[Opening Dataset records section]
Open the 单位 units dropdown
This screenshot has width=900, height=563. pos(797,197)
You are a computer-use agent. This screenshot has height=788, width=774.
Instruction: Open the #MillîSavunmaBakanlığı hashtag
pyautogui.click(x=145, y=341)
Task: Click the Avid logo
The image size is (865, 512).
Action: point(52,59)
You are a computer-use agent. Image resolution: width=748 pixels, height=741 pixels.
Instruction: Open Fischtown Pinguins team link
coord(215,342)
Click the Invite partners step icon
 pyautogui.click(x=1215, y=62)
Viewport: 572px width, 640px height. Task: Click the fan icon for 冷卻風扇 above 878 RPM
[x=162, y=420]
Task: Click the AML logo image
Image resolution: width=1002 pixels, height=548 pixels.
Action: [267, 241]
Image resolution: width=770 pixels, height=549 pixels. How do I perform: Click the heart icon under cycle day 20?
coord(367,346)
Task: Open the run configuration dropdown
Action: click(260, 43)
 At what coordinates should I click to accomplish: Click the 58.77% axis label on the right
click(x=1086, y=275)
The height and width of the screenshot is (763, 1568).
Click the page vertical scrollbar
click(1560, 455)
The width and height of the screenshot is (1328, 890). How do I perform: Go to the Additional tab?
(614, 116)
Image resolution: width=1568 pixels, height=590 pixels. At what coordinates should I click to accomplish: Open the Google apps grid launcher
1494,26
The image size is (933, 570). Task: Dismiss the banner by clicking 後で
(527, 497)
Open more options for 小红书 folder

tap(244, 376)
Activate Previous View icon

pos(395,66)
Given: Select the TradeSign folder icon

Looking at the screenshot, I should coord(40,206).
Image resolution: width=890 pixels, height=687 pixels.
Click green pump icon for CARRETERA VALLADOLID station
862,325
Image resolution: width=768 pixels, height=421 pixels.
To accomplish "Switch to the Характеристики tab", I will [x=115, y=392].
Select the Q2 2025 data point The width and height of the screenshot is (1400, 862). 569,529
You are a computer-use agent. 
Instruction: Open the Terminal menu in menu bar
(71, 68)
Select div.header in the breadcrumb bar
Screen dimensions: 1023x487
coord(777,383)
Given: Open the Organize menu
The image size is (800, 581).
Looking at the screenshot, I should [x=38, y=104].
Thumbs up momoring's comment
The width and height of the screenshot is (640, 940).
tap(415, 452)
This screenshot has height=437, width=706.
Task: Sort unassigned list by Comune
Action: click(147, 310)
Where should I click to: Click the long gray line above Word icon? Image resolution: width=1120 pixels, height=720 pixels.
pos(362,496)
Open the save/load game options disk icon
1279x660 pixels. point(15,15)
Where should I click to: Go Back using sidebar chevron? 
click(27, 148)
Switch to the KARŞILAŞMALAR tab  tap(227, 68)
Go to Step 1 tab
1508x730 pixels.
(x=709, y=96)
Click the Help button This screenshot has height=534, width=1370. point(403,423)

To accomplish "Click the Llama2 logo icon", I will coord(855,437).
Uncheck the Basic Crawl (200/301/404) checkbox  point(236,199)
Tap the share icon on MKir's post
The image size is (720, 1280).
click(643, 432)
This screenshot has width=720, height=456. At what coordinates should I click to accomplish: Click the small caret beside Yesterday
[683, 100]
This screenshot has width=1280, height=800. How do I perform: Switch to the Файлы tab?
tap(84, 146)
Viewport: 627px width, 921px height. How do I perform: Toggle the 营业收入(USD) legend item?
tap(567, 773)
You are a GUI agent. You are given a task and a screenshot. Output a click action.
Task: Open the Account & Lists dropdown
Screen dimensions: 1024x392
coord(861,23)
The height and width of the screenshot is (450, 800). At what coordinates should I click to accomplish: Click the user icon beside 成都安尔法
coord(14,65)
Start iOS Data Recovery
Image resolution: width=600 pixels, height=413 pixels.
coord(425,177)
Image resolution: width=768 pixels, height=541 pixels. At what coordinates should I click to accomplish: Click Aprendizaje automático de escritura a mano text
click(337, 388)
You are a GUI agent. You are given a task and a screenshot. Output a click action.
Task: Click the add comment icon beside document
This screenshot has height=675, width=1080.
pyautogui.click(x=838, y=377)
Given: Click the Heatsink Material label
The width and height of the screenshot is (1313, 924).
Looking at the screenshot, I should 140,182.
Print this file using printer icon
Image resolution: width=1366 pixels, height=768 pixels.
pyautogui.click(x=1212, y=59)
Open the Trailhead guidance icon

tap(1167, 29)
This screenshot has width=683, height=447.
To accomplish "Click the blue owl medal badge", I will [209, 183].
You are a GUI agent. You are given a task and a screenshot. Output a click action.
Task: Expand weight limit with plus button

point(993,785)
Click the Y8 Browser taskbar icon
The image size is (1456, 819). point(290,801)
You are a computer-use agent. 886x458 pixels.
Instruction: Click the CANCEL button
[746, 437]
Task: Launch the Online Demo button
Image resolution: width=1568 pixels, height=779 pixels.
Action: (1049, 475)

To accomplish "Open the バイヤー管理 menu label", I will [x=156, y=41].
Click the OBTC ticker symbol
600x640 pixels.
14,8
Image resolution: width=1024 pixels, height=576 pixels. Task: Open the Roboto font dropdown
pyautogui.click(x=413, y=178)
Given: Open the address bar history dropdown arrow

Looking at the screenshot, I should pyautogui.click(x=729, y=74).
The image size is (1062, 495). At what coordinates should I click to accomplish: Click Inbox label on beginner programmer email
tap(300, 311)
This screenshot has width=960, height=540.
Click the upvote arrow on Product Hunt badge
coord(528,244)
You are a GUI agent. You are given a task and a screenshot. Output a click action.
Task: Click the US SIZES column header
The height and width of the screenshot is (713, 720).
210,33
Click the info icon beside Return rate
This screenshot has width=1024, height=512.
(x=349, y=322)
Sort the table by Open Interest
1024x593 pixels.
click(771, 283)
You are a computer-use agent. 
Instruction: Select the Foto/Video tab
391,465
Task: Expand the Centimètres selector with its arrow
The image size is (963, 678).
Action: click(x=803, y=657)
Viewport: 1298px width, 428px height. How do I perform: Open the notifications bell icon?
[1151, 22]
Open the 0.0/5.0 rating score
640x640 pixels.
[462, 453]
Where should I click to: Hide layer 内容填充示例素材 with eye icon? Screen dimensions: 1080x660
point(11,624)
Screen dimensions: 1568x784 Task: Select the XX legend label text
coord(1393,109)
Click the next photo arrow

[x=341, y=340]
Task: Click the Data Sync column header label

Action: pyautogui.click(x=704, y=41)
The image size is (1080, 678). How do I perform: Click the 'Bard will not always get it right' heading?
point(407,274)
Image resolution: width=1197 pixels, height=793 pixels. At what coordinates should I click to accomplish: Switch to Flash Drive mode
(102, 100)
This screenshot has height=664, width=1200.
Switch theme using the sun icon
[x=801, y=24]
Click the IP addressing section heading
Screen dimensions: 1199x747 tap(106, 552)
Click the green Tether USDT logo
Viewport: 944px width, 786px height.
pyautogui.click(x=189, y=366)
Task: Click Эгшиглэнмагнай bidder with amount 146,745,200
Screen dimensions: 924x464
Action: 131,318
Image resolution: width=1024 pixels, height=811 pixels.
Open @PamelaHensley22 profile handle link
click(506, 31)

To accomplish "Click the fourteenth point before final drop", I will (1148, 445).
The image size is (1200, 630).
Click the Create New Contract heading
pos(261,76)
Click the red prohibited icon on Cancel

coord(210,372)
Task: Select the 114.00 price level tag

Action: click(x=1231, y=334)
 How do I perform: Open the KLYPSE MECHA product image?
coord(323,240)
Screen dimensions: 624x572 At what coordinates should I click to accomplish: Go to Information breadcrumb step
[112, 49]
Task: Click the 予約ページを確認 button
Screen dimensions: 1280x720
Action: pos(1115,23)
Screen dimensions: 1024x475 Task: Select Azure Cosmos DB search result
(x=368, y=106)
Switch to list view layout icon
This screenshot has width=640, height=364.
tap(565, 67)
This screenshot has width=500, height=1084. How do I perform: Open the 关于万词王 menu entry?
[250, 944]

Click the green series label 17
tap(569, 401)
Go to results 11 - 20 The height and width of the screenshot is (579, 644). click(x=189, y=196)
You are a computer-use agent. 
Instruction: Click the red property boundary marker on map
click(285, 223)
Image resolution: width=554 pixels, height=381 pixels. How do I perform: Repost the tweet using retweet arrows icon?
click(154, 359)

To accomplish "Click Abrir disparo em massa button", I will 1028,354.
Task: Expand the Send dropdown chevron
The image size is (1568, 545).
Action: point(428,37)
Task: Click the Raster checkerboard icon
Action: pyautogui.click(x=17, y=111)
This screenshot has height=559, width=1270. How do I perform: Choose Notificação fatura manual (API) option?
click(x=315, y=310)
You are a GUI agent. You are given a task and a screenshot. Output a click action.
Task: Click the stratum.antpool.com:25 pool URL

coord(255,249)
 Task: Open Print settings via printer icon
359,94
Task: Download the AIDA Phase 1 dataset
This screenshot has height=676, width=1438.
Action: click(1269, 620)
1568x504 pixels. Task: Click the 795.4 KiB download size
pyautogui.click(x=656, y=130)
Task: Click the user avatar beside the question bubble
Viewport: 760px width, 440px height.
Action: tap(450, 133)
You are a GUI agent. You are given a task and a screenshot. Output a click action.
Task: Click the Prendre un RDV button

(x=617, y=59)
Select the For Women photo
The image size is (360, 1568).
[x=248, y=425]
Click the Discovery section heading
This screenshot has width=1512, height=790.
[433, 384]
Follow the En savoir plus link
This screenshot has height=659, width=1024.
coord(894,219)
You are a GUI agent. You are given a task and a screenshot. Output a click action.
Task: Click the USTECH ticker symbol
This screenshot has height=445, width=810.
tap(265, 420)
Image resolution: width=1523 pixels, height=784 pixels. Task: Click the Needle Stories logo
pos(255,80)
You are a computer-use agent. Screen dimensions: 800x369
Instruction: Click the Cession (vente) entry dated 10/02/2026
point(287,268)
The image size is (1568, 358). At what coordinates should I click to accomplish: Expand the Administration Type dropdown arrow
[Closing Dataset records section]
__Work order__
In the records above, copy exactly the lines from the one that contains "Select the For Women photo" through the last, and nothing else.

__Output of the task__
Select the For Women photo
The image size is (360, 1568).
[x=248, y=425]
Click the Discovery section heading
This screenshot has width=1512, height=790.
[433, 384]
Follow the En savoir plus link
This screenshot has height=659, width=1024.
coord(894,219)
You are a GUI agent. You are given a task and a screenshot. Output a click action.
Task: Click the USTECH ticker symbol
This screenshot has height=445, width=810.
tap(265, 420)
Image resolution: width=1523 pixels, height=784 pixels. Task: Click the Needle Stories logo
pos(255,80)
You are a computer-use agent. Screen dimensions: 800x369
Instruction: Click the Cession (vente) entry dated 10/02/2026
point(287,268)
The image size is (1568, 358). At what coordinates should I click to accomplish: Expand the Administration Type dropdown arrow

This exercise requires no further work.